At this time of year during each NBA season, teams like the Magic are judging whether they will be “buyers” or “sellers.” As the trading deadline approaches, which teams are looking to make a run at the playoffs or a championship, and who are the ones looking toward the future and shipping off established talent for draft picks or younger players?
The Orlando Magic have a little more than three weeks to decide their strategy. While not a contender, the Magic still hold a reasonable hope of claiming one of the 8 Eastern Conference playoff spots.
Following a 1-5 road trip, they looked like prime targets to start making deals, including one possibly involving star center Nikola Vucevic. Then came Friday’s and Saturday’s comeback wins over title contenders Boston and Houston, respectively, that pumped new life into Magic Nation.
Perhaps President of Basketball Operations Rob Weltman and General Manager John Hammond may have hit the pause button on making significant moves. While they need to shore up the point guard position, this team as it is currently constituted sits only one game behind the Charlotte Hornets for the final postseason spot.
The Magic have reportedly spoken with the Dallas Mavericks about Dennis Smith, Jr., the 9th overall selection in the 2017 draft, to fill that need. Aaron Gordon could be the carrot for the Mavericks, who are about to see the legendary Dirk Nowitzki finally retire.
A Southeasts Division title is not out of the question as well. Heading into Wednesday night’s game in Detroit, Orlando sits at 19-24, while the division-leading Heat is three games better at 21-20.

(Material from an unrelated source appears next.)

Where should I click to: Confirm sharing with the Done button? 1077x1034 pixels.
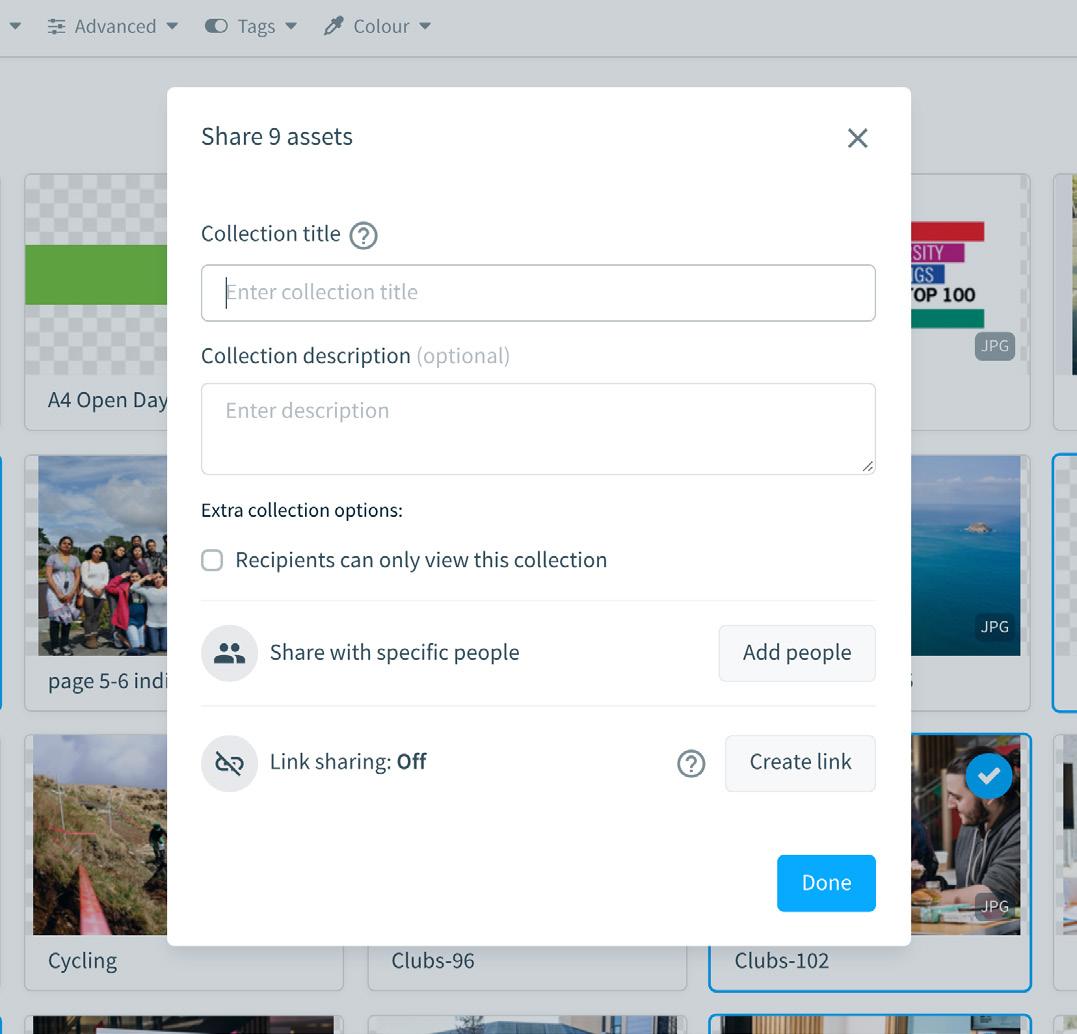[x=826, y=883]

The Hornets, who have beaten the Magic 13 consecutive times, are 20-23. Just figuring out a way to beat them just once or twice might get them into the playoffs.
But if Weltman and Hammond are looking more to the future instead of finishing 8th this year and getting bounced in the first round, fans will know it by what they do up to and including February 7, the NBA trading deadline. Jonathan Simmons, Terrance Ross and, yes, even Vucevic are considered possibilities for moving.
Any trade for Vucevic had better be really good. An old adage goes that sometimes the best deal is the one that is never made.
Though the current brain trust had nothing to do with it, the Magic sorely wish the 2016 trade of all-star Victor Oladipo and 6th Man of the Year candidate Domontas Sabonis to Oklahoma City for Serge Ibaka had never been made. Ibaka lasted one-half season while the latter two are now making the Indiana Pacers legitimate title contenders.
Five of the next 6 games are against teams, like the Magic, with losing records. The picture should become more clear by that time.